Without pictures, repeat exactly the lines from the one containing "At what coordinates should I click to accomplish: Select" through the end of the entries.

[DATA LISTING Boundary: Start]

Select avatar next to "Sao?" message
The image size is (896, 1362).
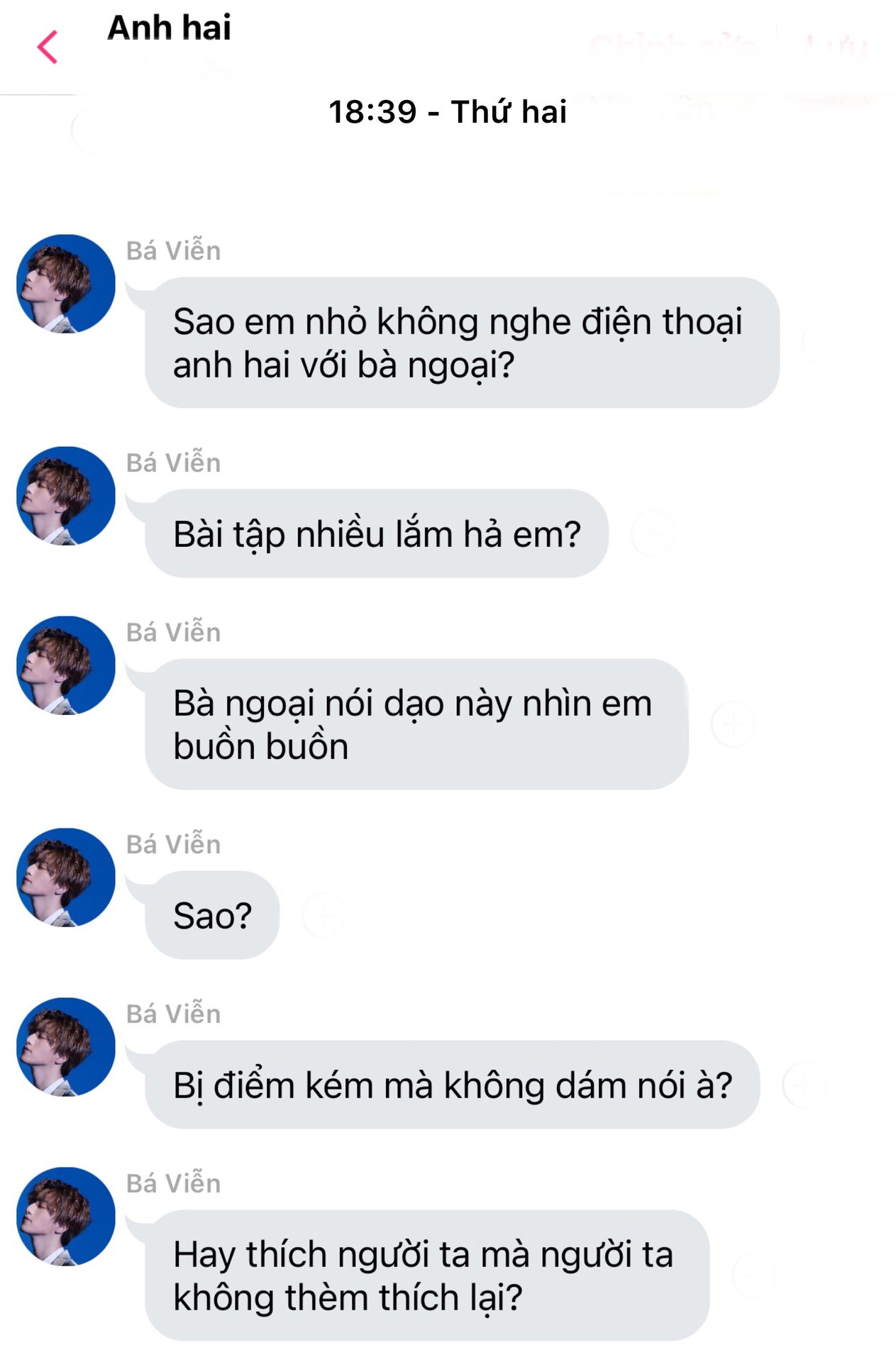coord(66,877)
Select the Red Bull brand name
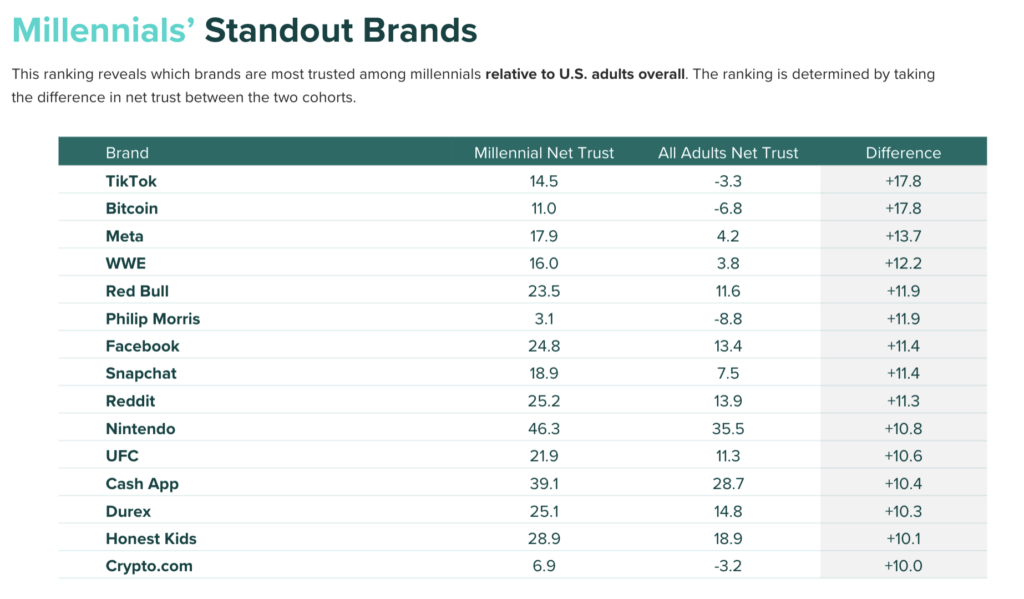Viewport: 1024px width, 599px height. [137, 291]
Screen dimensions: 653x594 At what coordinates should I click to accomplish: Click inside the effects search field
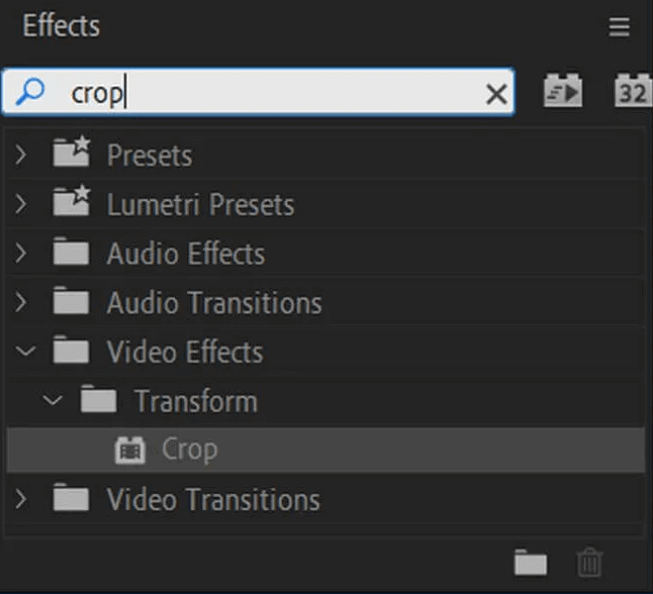[x=280, y=94]
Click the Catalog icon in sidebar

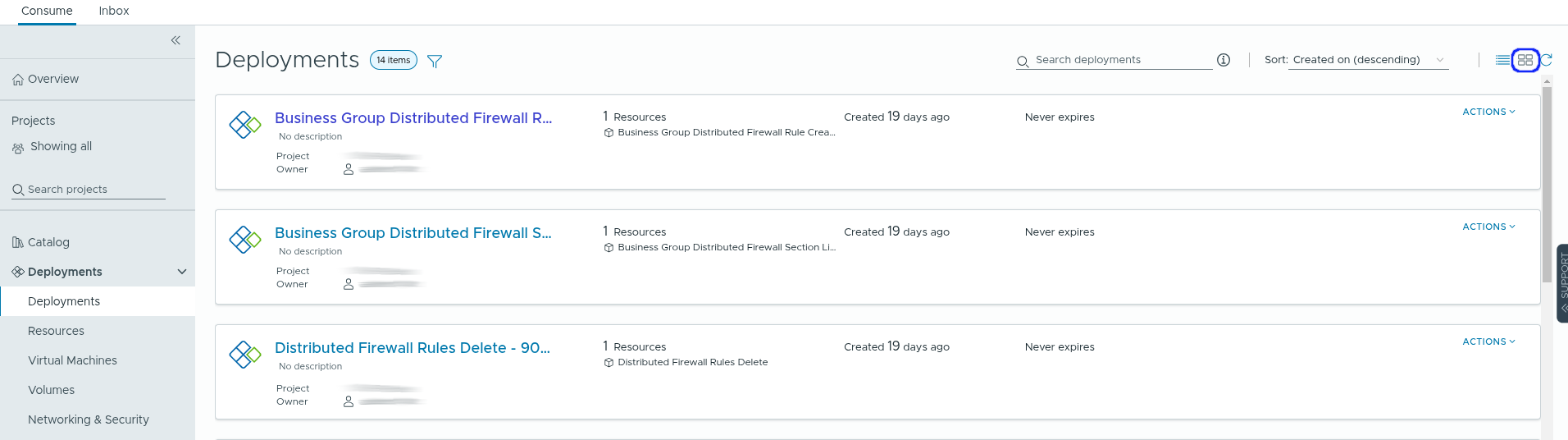(x=18, y=242)
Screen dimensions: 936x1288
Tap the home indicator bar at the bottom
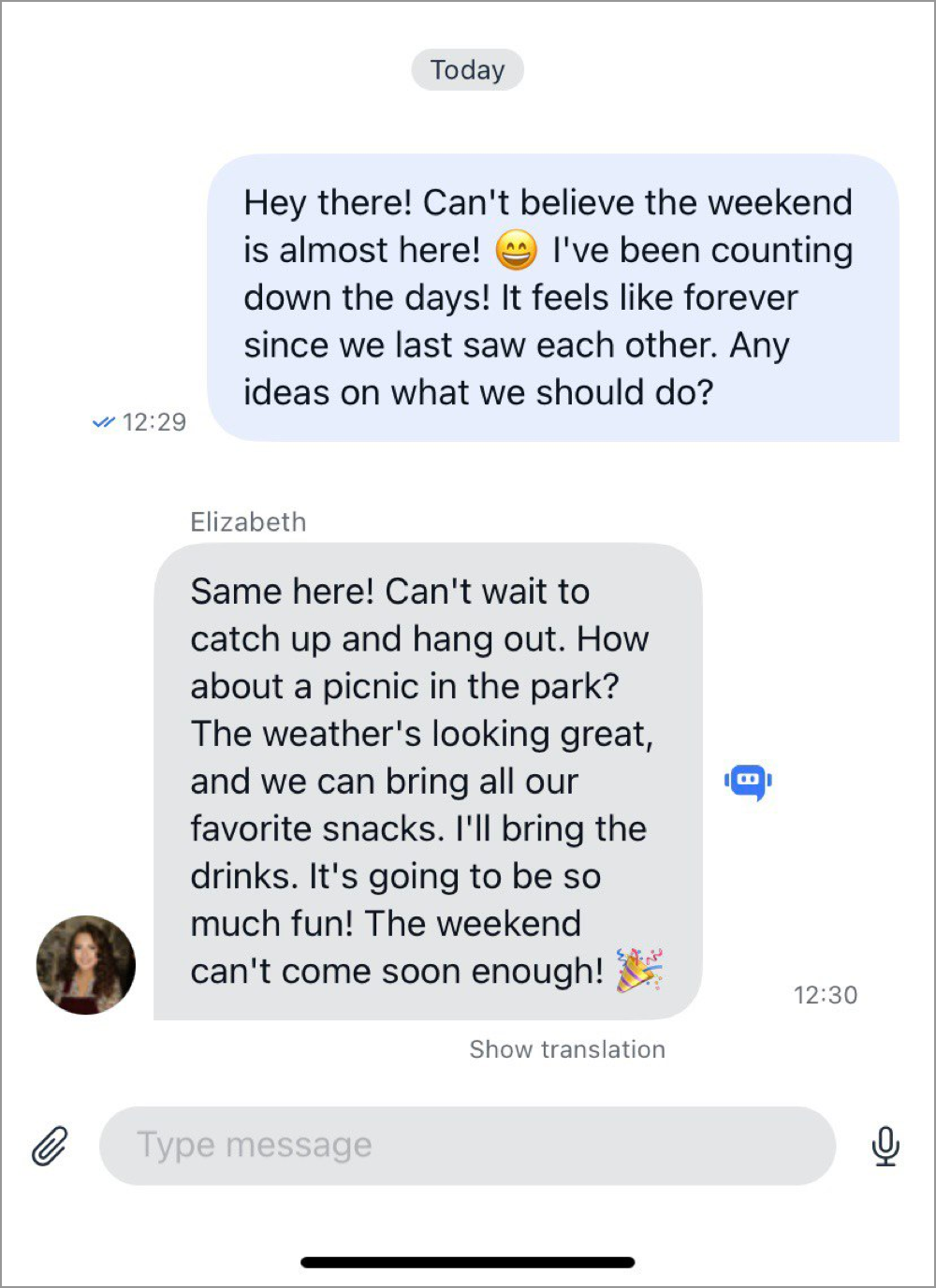click(x=467, y=1263)
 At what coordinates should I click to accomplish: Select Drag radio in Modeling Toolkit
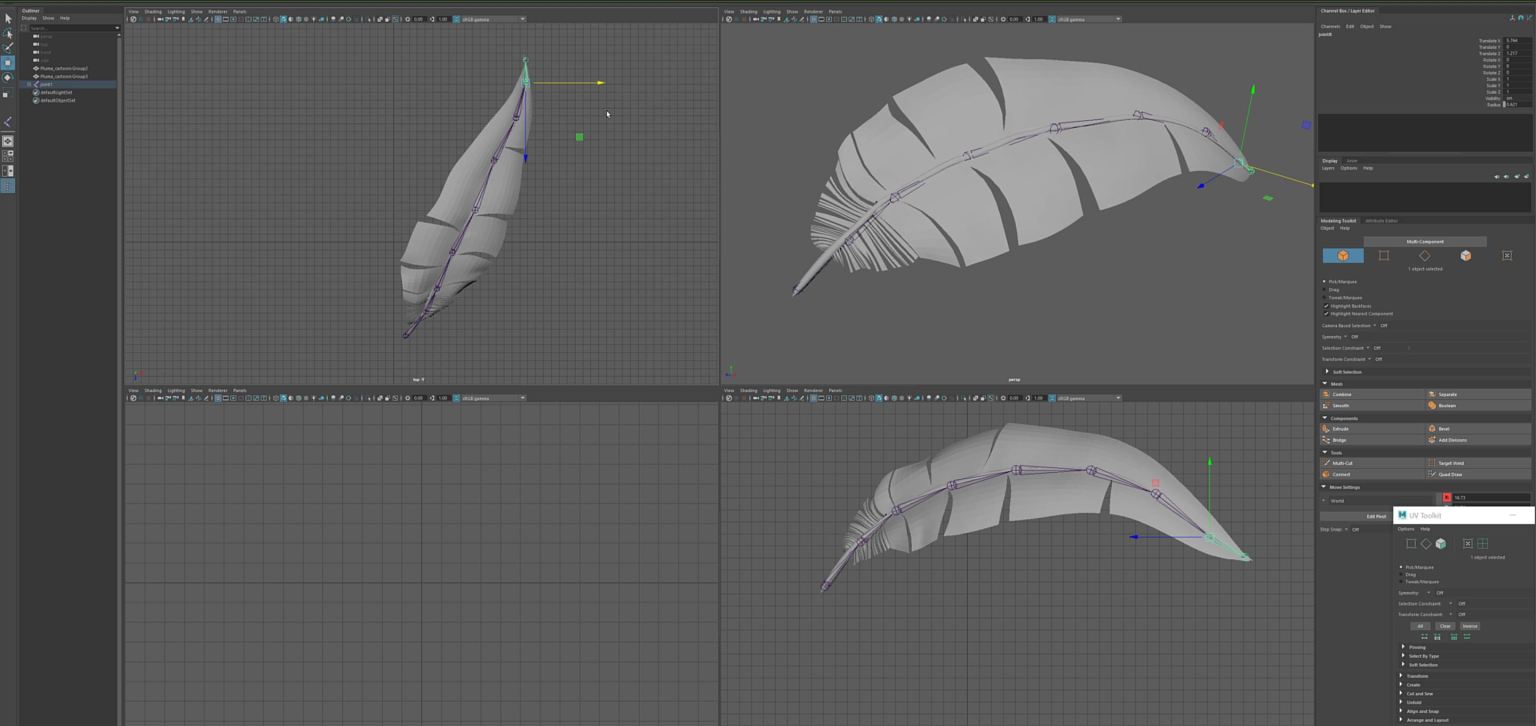(1325, 290)
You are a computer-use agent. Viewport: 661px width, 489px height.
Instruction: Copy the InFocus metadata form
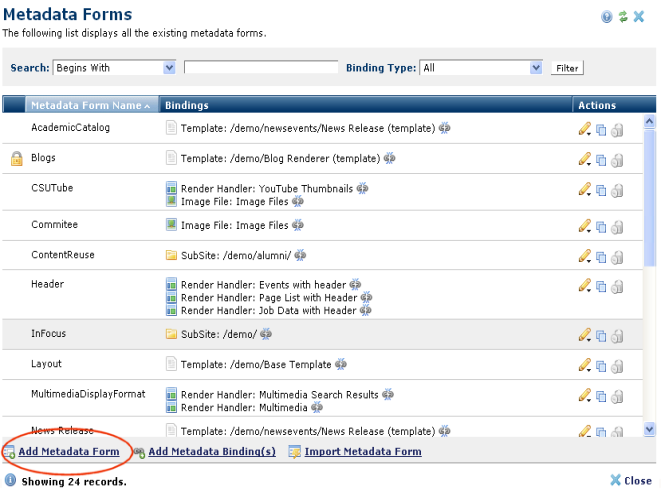tap(601, 335)
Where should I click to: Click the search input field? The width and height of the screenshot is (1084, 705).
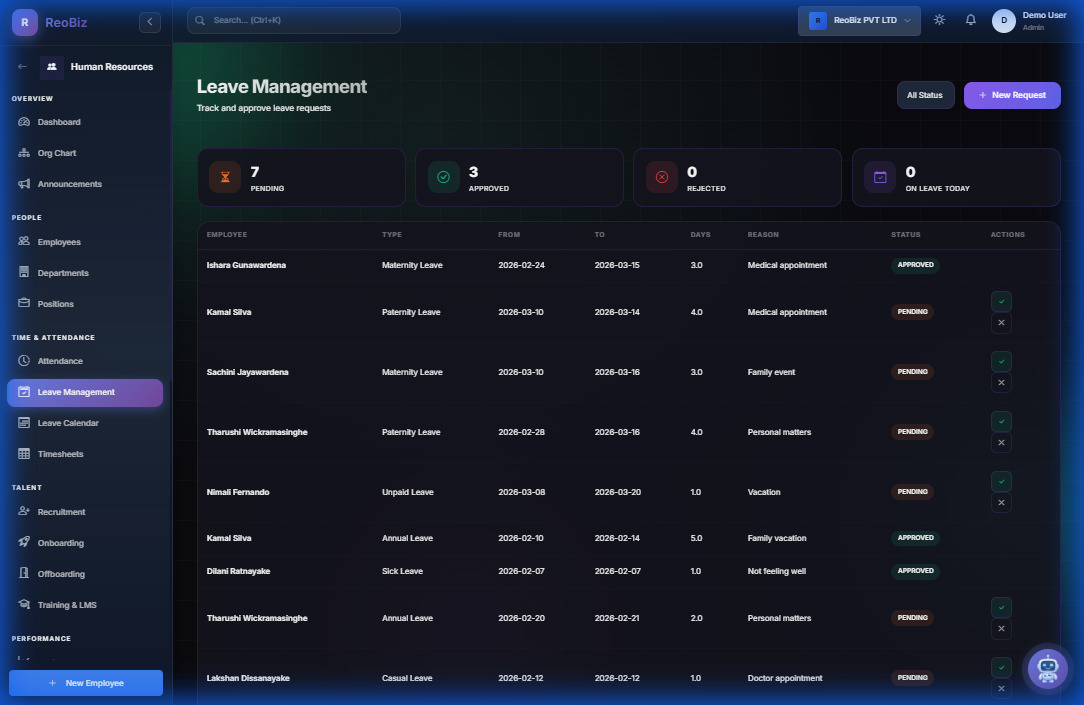[293, 20]
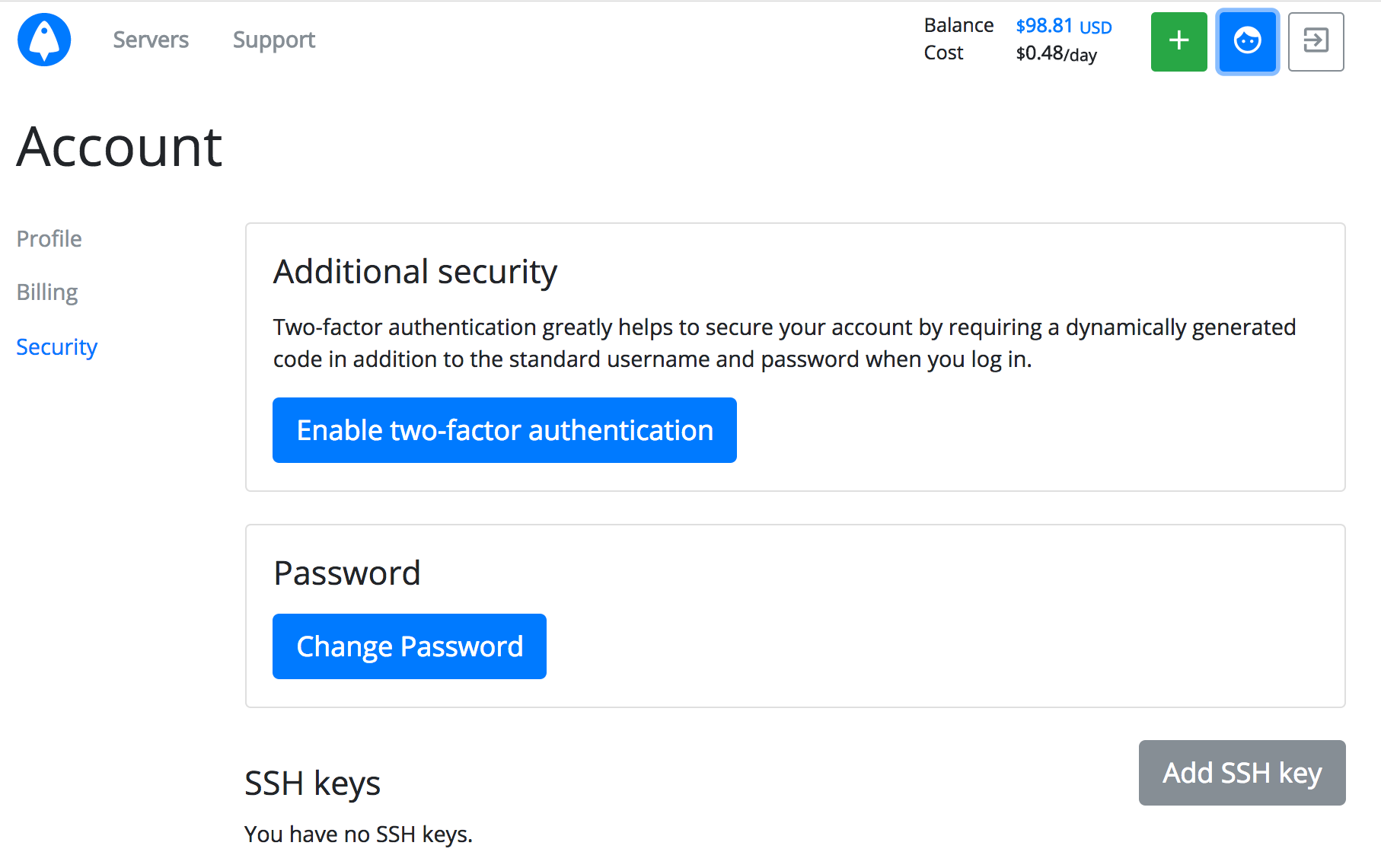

[DATA LISTING Boundary: End]

◆ **WRITTEN SOLUTION**
 At what coordinates should I click to accomplish: Select Drag radio in Modeling Toolkit
(1325, 290)
You are a computer-use agent. Viewport: 661px width, 489px height.
Instruction: Copy the InFocus metadata form
tap(601, 335)
Where should I click to: Click the search input field? The width and height of the screenshot is (1084, 705).
[293, 20]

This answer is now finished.